The entire period from October 1983, when Toole made his first confession to the murder of Adam Walsh, to the following January 1984, during which Toole made at least seven more confessions to the crime, must have seemed very much a time of “one step forward, two steps back” for Detective Hoffman and the Hollywood PD. After two years with essentially nothing, a man already convicted of another senseless murder and implicated in dozens of others around the country had come forward to claim responsibility for the abduction and murder of Adam Walsh.

Yet despite the repeated confessions and the offering up of detail of the crime that it seemed only the killer could have carried with him, Hoffman could find no evidence linking Toole directly to the crime. It must have been a period of intense frustration for Hoffman, and one senses from a pattern of dogged, repetitive inquiries down the same oft-tracked trails a desperation in his actions.

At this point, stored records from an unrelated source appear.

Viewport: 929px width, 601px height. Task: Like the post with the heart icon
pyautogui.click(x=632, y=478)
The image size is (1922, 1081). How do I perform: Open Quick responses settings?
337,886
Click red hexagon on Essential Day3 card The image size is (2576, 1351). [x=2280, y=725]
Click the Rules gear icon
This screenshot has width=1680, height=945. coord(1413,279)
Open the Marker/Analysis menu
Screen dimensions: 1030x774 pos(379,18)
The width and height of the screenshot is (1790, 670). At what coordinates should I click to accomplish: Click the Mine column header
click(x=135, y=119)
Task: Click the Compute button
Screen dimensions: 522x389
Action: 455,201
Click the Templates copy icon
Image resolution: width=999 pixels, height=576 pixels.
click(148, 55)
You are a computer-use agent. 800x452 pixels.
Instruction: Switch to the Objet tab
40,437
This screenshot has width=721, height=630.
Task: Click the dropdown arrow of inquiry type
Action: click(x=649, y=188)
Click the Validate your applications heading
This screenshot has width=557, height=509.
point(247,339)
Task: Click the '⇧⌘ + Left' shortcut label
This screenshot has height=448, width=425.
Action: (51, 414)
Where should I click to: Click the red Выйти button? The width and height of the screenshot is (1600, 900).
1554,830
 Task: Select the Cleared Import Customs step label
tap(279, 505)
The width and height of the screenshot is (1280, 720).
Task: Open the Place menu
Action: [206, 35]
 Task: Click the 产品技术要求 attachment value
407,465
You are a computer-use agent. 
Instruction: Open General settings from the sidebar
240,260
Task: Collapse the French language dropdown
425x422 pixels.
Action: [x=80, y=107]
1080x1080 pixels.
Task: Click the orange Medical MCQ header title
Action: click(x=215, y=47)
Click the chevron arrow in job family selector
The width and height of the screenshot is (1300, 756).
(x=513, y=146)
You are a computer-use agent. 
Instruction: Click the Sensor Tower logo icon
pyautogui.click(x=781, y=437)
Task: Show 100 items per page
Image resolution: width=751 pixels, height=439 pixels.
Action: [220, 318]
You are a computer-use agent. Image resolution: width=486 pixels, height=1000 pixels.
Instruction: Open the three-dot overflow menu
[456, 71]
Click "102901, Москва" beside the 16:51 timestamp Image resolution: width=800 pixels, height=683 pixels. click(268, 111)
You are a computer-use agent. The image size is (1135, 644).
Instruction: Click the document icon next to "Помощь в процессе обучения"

But whatever degree of frustration Hoffman may have felt or whatever adjective one might employ to describe the tenor of his investigation, it seemed that he was weary of whatever Ottis Toole had brought to the table. As evidence, consider what happened next.

Jacksonville, Florida—January 6, 1984

T
hough there is no indication as to who called for the meeting between Detective Jack Hoffman and Ottis Toole on the first Friday of the new year of 1984, there is certainly no reason for Hoffman to have requested it. He already had seven sworn statements from Toole confessing to the killing of Adam Walsh, and, if Hollywood PIO Tony Alderson is to be believed, most everyone at Hollywood PD “believed Toole from the beginning.”

In any case, at 9:56 on Friday morning, January 6, Hoffman, accompanied by fellow Hollywood PD detectives Smith, Naylon, and Banks, entered the interview room at the Jacksonville Sheriff’s Office, and once again sat down with Ottis Toole.

“What is the reason that you are giving us this statement regarding Adam Walsh?” Hoffman began.

Toole fumbled a bit, but he seemed clear enough, ultimately. “Ah, I didn’t, ah, I didn’t kill Adam Walsh.”

Hoffman glanced at his fellow officers, then back at Toole. “You didn’t kill Adam Walsh?”

Toole shook his head. “No.”

Hoffman’s next question had an odd ring to it. Instead of asking Toole who or what had motivated him to call them in to say such a thing, Hoffman took more of a petulant tack. “Then why have you stuck with your confession all these months, from the first time I met you?” Hoffman asked. “Can you tell me why you stuck to your story all this time?”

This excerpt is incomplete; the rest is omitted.